Sorry to hear that man,just sucks try to freeze dry it..


----------



## pirairtool (Nov 12, 2005)

Hey sorry to hear about the death.

What was wrong? Looks like tuburco and fin rot?


----------



## 33truballa33 (Oct 18, 2004)

slice the stomach.. looks really bulgy see if it was holding eggs


----------



## bmpower007 (Feb 11, 2005)

> slice the stomach.. looks really bulgy see if it was holding eggs


Thats going to very interesting sucks to loose a pack member


----------



## goodbar (Mar 9, 2003)

He probaaly died last night so he has been sitting in the tank over night when I came home the house smelled kind of funky and he was dead. The fins are like that from being attacked his eyes were real jacked from getting attacked and the hole is from getting nipped as well. He seemed like he was getting better once I isolated him but then he was looking pretty bad swimming eraticcly the fish that did it is doing great he has 260 gallon tank to himself. Once I started parting out my shoal the fish went nuts. Shoal of 12 fine, shoal of 2 bad.

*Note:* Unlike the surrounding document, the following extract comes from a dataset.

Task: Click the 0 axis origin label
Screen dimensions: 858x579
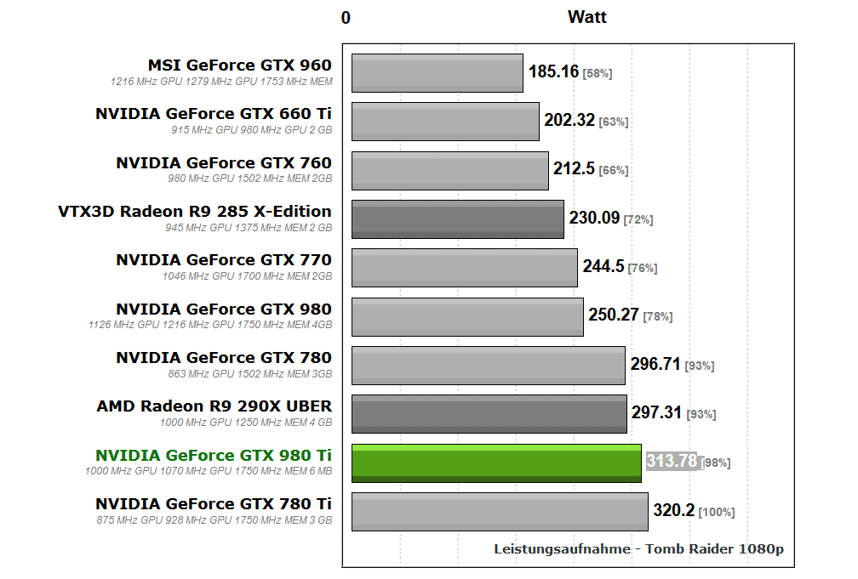Action: pos(346,18)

I got him in the freezer not sure what I am going to do with him


----------



## sccavee (Feb 11, 2003)

Tough loss.


----------



## oojit (Feb 24, 2005)

sorry dude. sure sucks


----------



## oscared15 (Feb 3, 2006)

sorry to hear your loss, big fish though.


----------



## goodbar (Mar 9, 2003)

Thanks everyone I am not tripping I had 12 monsters together and this was the only casualty it was bound happen


----------



## Joga Bonito (Oct 30, 2004)

sorry for your loss..


----------



## yorkshire (Jul 27, 2004)

sorry to hear about your loss


----------



## blindside (Mar 25, 2005)

sorry to see this mate, he was a chunky fella too

ian


----------



## JorgeRemigio (Mar 31, 2005)

sorry for the loss









but 2 pygos in the same tank...u know the rule...or have one...or more than 2...never just 2


----------



## werdna (Mar 15, 2005)

that sucks dude


----------



## b_ack51 (Feb 11, 2003)

Sucks to see that.


----------



## black_piranha (Jan 12, 2006)

sorry for tha loss.


----------



## divinelawyer625 (Dec 12, 2005)

Sad to hear that.


----------